Eine Erkenntnis aus der Schuldenkrise in der Euro-Zone lautet: Eine Währungsunion braucht auch eine Bankenunion. So beschlossen beim EU-Gipfel im Juni in Brüssel. Zur gemeinsamen Bankenunion der Europäer gehört als erster Schritt eine gemeinsame zentrale Aufsicht über die Banken. Dann braucht man Mittel, um marode Banken im Notfall mit frischem Kapital auszustatten. Zusätzlich wird ein Verfahren, um Banken geordnet pleite gehen zu lassen und abzuwickeln, benötigt. Für diesen Fall ist auch ein gemeinsamer Fonds der Banken nötig, mit dem sie gegenseitig für die Einlagen der Sparer haften. Diese Methoden zur Steuerung der Banken gibt es in einigen Mitgliedsstaaten der Euro-Zone, aber noch nicht in allen. Die EU möchte das zentral organisieren, weil 27 unterschiedliche Behörden weniger schlagkräftig und unabhängig sein sollen als eine europäische Superaufsicht.

"Noch nicht über den Berg"

Der beschlossene Fahrplan für eine Bankenaufsicht, die 2014 ihre Arbeit aufnehmen soll, ist nur der erste Schritt auf einem noch langen Weg zur vollständigen Bankenunion, glaubt der politische Analyst Janis Emmanouilidis von der Denkfabrik European Policy Centre in Brüssel. "Das heißt noch lange nicht, dass man über den Berg ist. Es wird vor allem darum gehen, die fundamentalen Defizite in der Wirtschafts- und Währungsunion, das Ungleichgewicht zwischen einer Währungsunion und einer unfertigen Wirtschaftsunion zu beseitigen", sagte Emmanouilidis der Deutschen Welle. "Da hat man sich an die Arbeit gemacht, aber das wird sicher noch länger dauern. Und die Umsetzung umso mehr."

Bundeskanzlerin Angela Merkel räumte nach dem Gipfeltreffen im Oktober in Brüssel ein, dass die Bankenunion noch lange nicht fertig ist: "Wenn wir die Bankenaufsicht haben und wenn wir die direkte Rekapitalisierung wollen, dann muss man natürlich auch einen Abwicklungsfonds für Banken haben, der auch aus Elementen der Banken gespeist werden muss. Also auch hier ist noch Arbeit zu leisten." In den Abwicklungsfonds und in einen Garantiefonds für Spareinlagen sollen die Banken selbst einzahlen. Der Aufbau dieser Einlagensicherung würde aber Jahre dauern. Denkbar wäre auch eine Kombination von bereits existierenden Feuerwehr-Fonds in einigen Nationalstaaten. Die Bundesregierung ist aber bislang dagegen, dass mit den Geldern bayerischer Sparkassen zum Beispiel die Einlagen andalusischer Pleitebanken abgesichert werden.

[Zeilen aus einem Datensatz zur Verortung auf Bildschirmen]

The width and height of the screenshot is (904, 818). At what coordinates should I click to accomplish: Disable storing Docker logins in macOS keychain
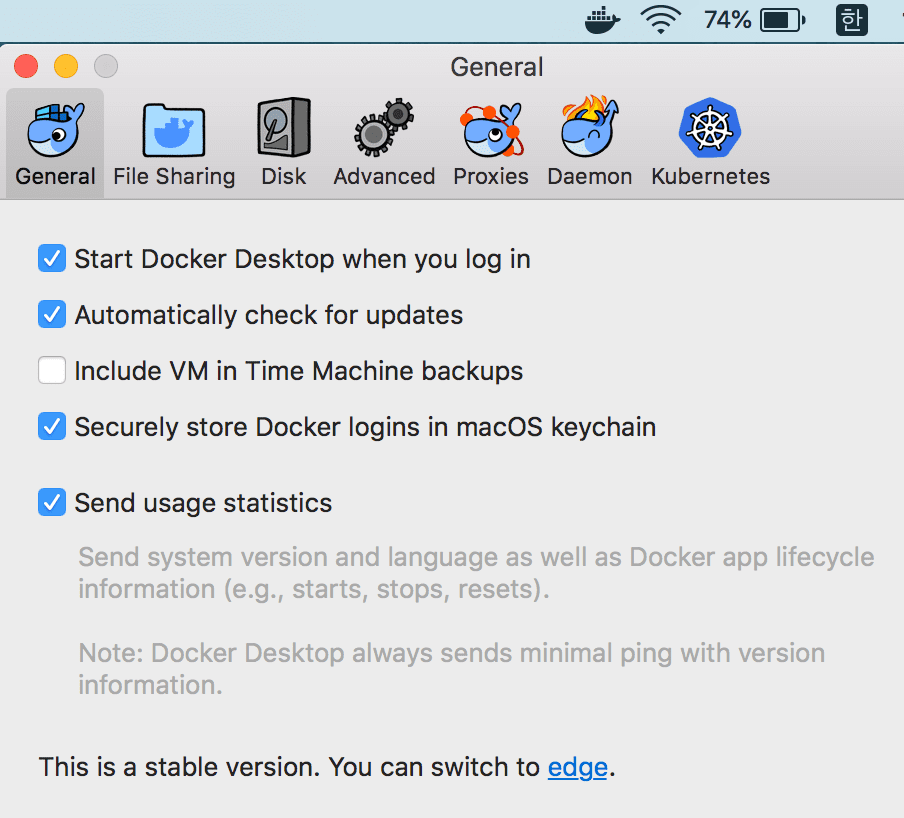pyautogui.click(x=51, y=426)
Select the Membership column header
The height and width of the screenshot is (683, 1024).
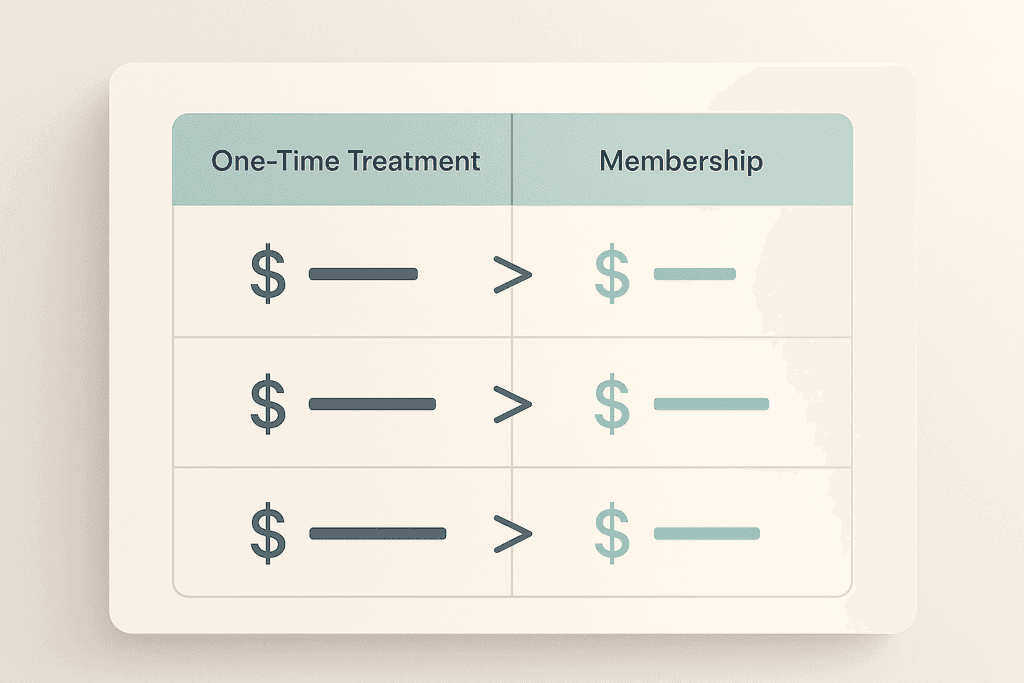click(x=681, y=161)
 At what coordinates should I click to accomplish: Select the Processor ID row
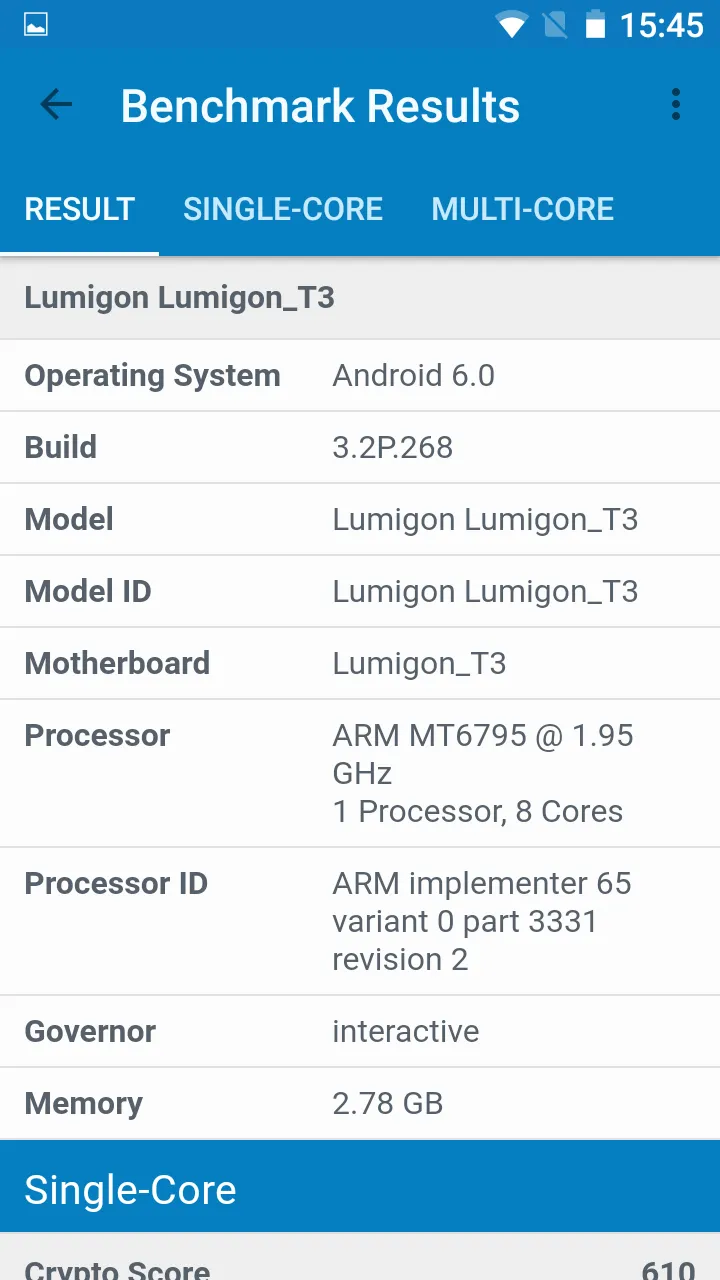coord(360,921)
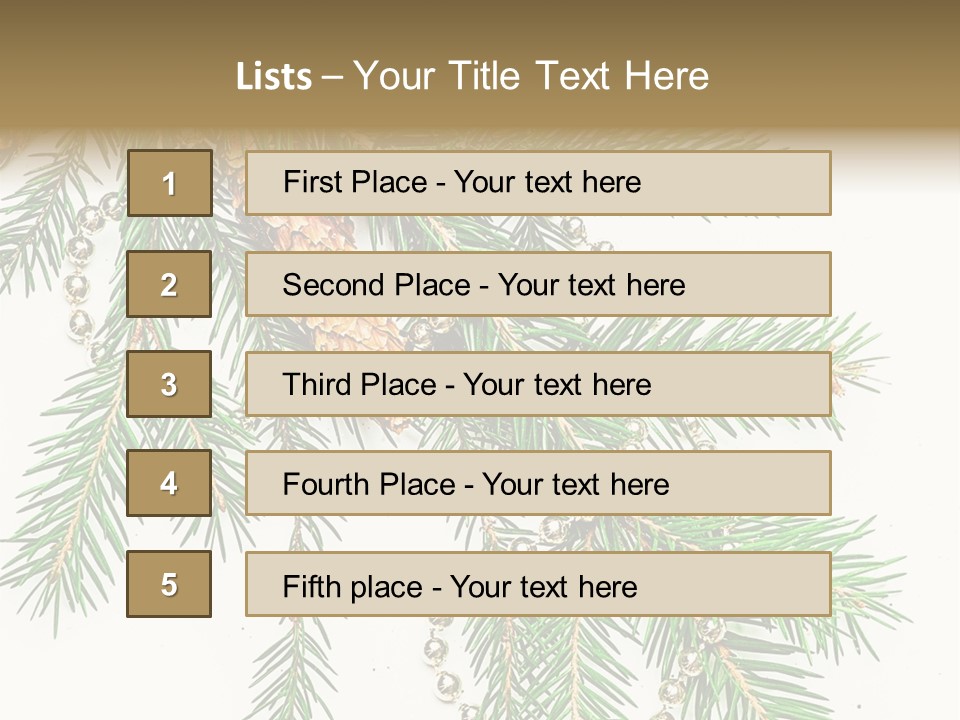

[AUFGABE] Fasse den Text über die europäische Bankenunion in zwei Sätzen zusammen. Die Einträge stehen in keinem Zusammenhang mit dem Text.

[LÖSUNG] Als Lehre aus der Schuldenkrise soll die Euro-Zone eine Bankenunion erhalten, zu der eine zentrale Bankenaufsicht, Mittel zur Rekapitalisierung maroder Banken, ein Verfahren zur geordneten Abwicklung und ein gemeinsamer Fonds zur Sicherung der Spareinlagen gehören. Die ab 2014 geplante Aufsicht ist nach Ansicht des Analysten Janis Emmanouilidis nur ein erster Schritt, und auch Angela Merkel räumte ein, dass noch Arbeit nötig ist, etwa beim Abwicklungsfonds, in den die Banken selbst einzahlen sollen.